What’s your story?
For so many years I’ve had the dream of opening up a coffee shop in a city that had buildings with many stories. I picture an old quaint little building with window views on every story. I want to name my coffee shop “What’s your story”, and have each layer of the coffee shop provide a different way to express individual’s stories. For instance, floor one will be international- coffee sold from all around the world supporting local and international small farms. As well as a chance for people to talk about their travels, experiences abroad and lessons they’ve learned while traveling. The other stories of the building are very interesting but it just occurred to me to maybe not spill my life’s goals on the internet, who knows what will come back and haunt me.
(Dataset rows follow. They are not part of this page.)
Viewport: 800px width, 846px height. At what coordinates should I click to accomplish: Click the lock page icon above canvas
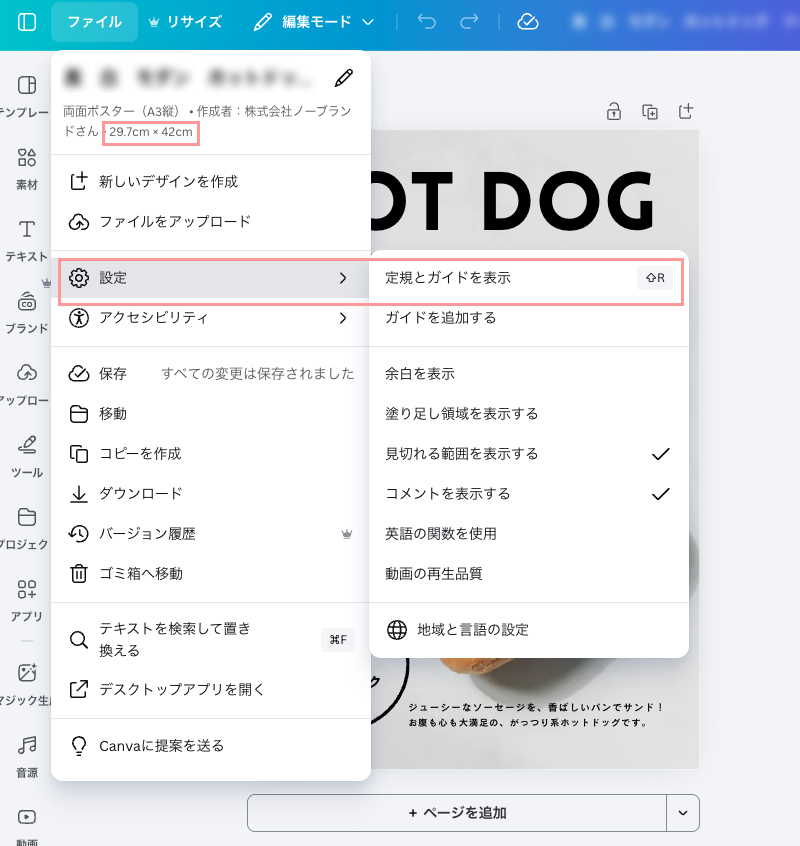[x=613, y=112]
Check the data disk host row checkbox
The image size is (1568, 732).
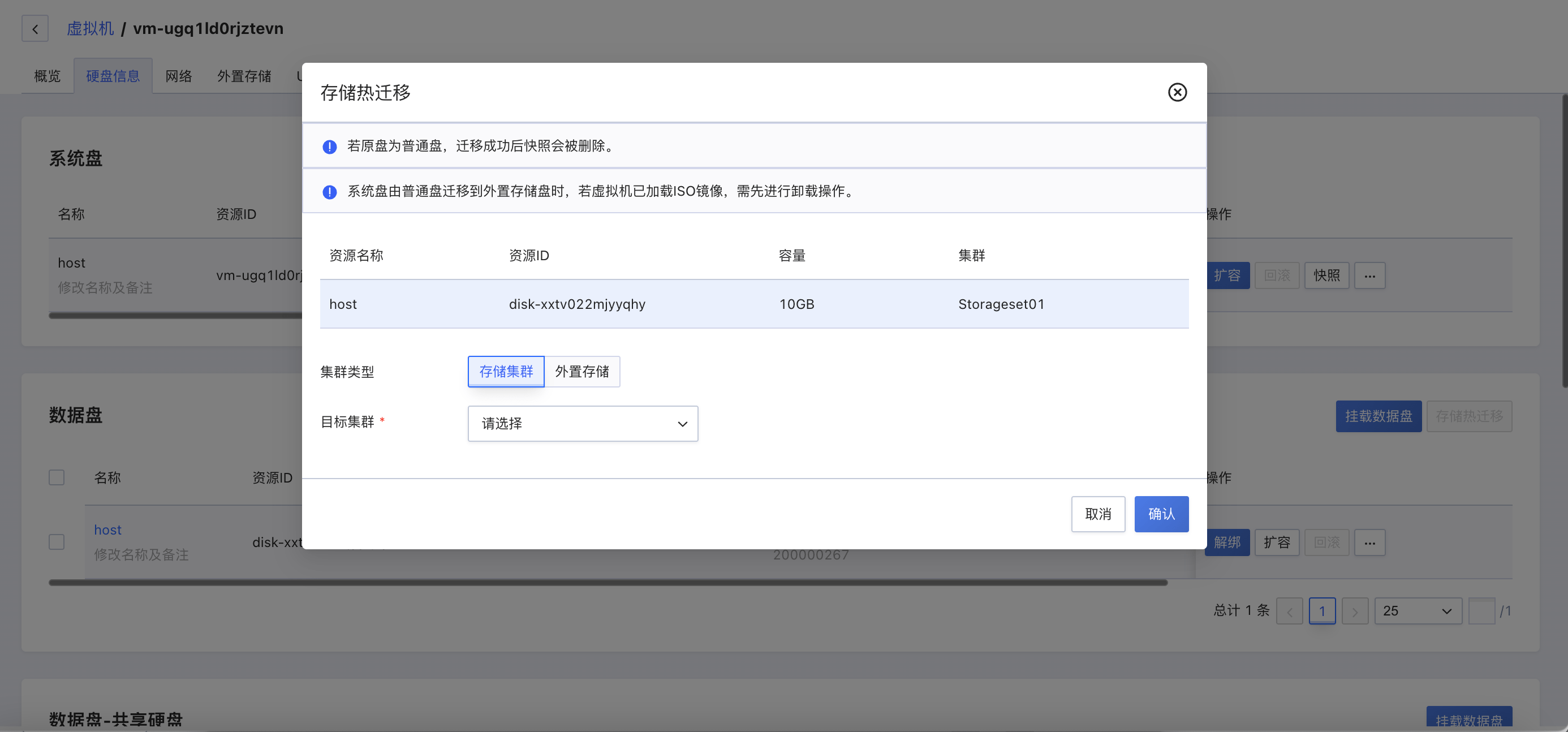coord(57,541)
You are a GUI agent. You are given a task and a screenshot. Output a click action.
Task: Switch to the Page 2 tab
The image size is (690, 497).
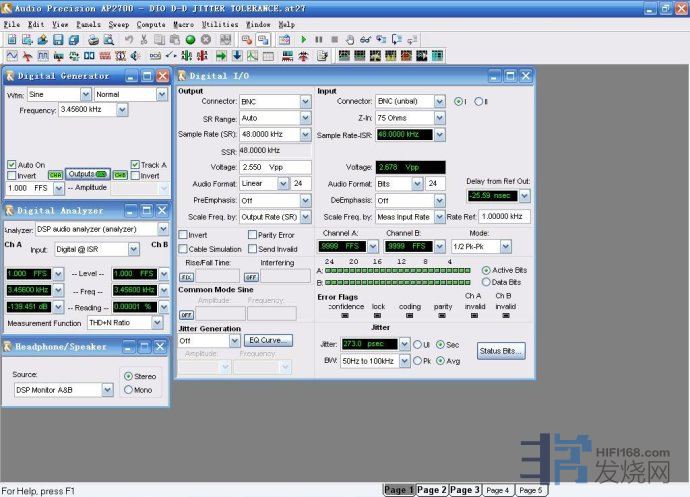pos(431,490)
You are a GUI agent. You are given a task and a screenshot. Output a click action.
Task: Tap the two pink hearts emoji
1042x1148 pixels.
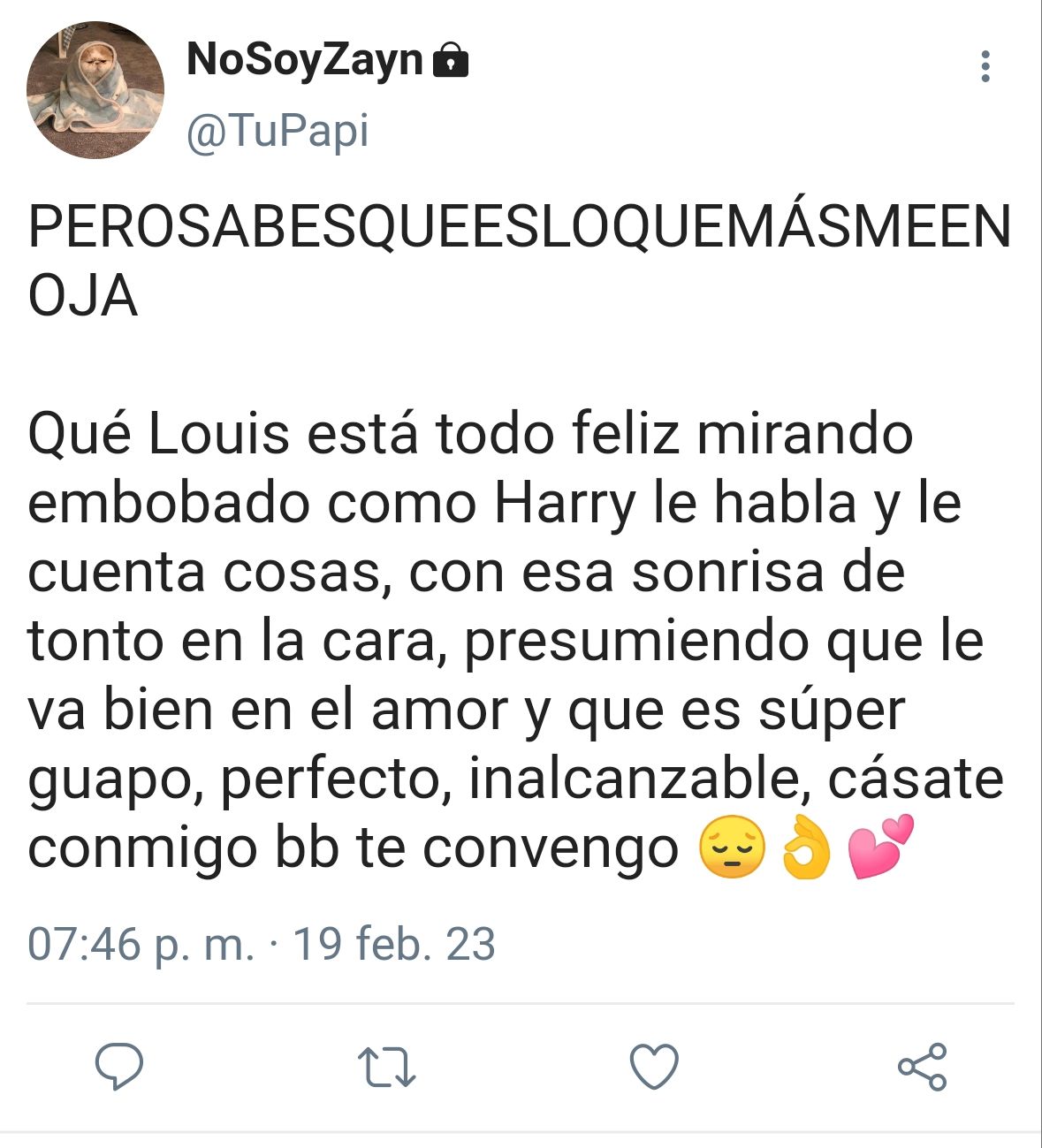coord(878,848)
Anyway, what got me thinking about my old coffee shop idea was a book I’m reading right now called: “A million miles in a thousand years” by Donald Miller. In his book he talks about writing a story, and it has made me think about how important each of our stories are. We often condemn ourselves for not having exciting stories, or not sharing with others because we actually convince ourselves that since our stories aren’t as dramatic as theirs, it holds less value. It couldn’t be more false. Each of our stories has significant value. Gandhi once said “What we do in our lives is insignificant but it is very important that we do it”, each of our stories may be insignificant to the grand scheme of worldly poverty, injustice and oppression but it does not make it insignificant in the lives that each of us leave a finger print in.
How often do sell ourselves short not because we fear to not be good enough, but that we fear to be great. We settle with “good” because we fear “great”.
In the book I’m reading Donald Miller says “But nobody really remembers easy stories. Characters have to face their greatest fears with courage. That’s what makes a story good. If you think about the stories you like most, they probably have lots of conflict. There is probably death at stake, inner death or actual death, you know. These polar charges, these happy and sad things in life, are like colors God uses to draw the world.”
I’m not saying that a non-dramatic story isn’t worth as much as a conflict filled story, but the stories that are remember is when the character steps out of their comfort zone and faces conflict with courage. How have you been doing this in your life? Is it as simple as talking to someone outside of your group of friends that doesn’t have a friend and eats lunch alone? How about someone at work who doesn’t know God, what does it look like to have a conversation with that person that isn’t easy? But it makes your story and their much more interesting.
I guess what I’m trying to say is the only thing we really own is our story, how will we allow others to experience our story? Because in the end our story is our lives.
I’m going to live like I’m telling the best story in the world.